Desde el mes de julio, que fue el más cálido de la historia de la ciudad, y durante agosto, que tampoco se queda atrás, la suma de noches tórridas ya ha superado la cifra de 29 jornadas nocturnas en las que las temperaturas han superado los 25º.
Las noches del 23 al 24 de agosto llegaron a igualar el récord registrado en 2023 y, la noche siguiente, del 24 al 25, batieron el récord de Valencia. Ya se han superado el 50 % de las jornadas nocturnas con temperaturas poco habituales para lo que debería ser una noche. A diferencia de otras noches tropicales, las tórridas no dejan un margen suficiente para que las personas puedan recuperarse del calor extremo. La acumulación de estas temperaturas provoca un "estrés térmico" muy notorio en el cuerpo humano.
¿Qué hay detrás de este fenómeno?
Uno de los principales factores detrás de este fenómeno es el aumento de las temperaturas del mar Mediterráneo, que favorece que las noches sean cada vez más cálidas.
El jefe de Climatología de AEMET en la Comunitat Valenciana, José Ángel Núñez, de las 57 noches que han transcurrido desde el 1 de julio, más de la mitad —30, con el dato provisional de este miércoles— no han bajado de los 25º. Por su parte, Núñez apunta que en 2026 ha habido más noches tórridas, un total de 30, que entre 1940 y 2000 que el intervalo temporal fue de 18 noches cálidas.
El físico y meteorólogo de Radio Televisión Española (RTVE), Marc Santandreu, pide ir más allá del dato para fijarse en cómo está cambiando el clima, no solo en la Comunitat, sino en el resto de España. Según explica mediante en la red social X, antes de 1990 las noches tórridas en Valencia eran un fenómeno "rararmente inusual", mientras que a lo largo de este verano, recuerda, que en una de cada tres madrugadas el mercurio no ha bajado de los 25º.
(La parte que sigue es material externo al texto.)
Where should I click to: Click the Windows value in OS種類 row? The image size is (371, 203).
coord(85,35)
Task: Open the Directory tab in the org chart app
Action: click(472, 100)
Una nueva normalidad fuera de lo común
La subida de las temperaturas en los últimos años, sobre todo desde 2022, es una muestra clara de la “nueva realidad” climática a la que Valencia y el resto del territorio valenciano se están enfrentando. Tanto en Alicante como en Castellón también se han superado récords, con 14 y 12 noches, respectivamente, en las que las temperaturas han superado los 25º.
Un claro ejemplo fue el pasado miércoles 19 de agosto, cuando se batió el récord de la noche más calurosa en la historia de Valencia, llegando a alcanzar picos superiores a los 39 grados durante la medianoche. Núñez y Santandreu ponen el foco en la evolución de las temperaturas nocturnas y en la excepcionalidad de estos registros, que evidencian cómo el calor se está prolongando también durante las horas de descanso.
Además, este cambio obliga a adaptar las ciudades y los hogares a una realidad climática cada vez más cálida. La evolución de las temperaturas nocturnas supone un desafío tanto para el descanso y el bienestar de la población como para la capacidad de las ciudades de hacer frente a los episodios de calor extremo.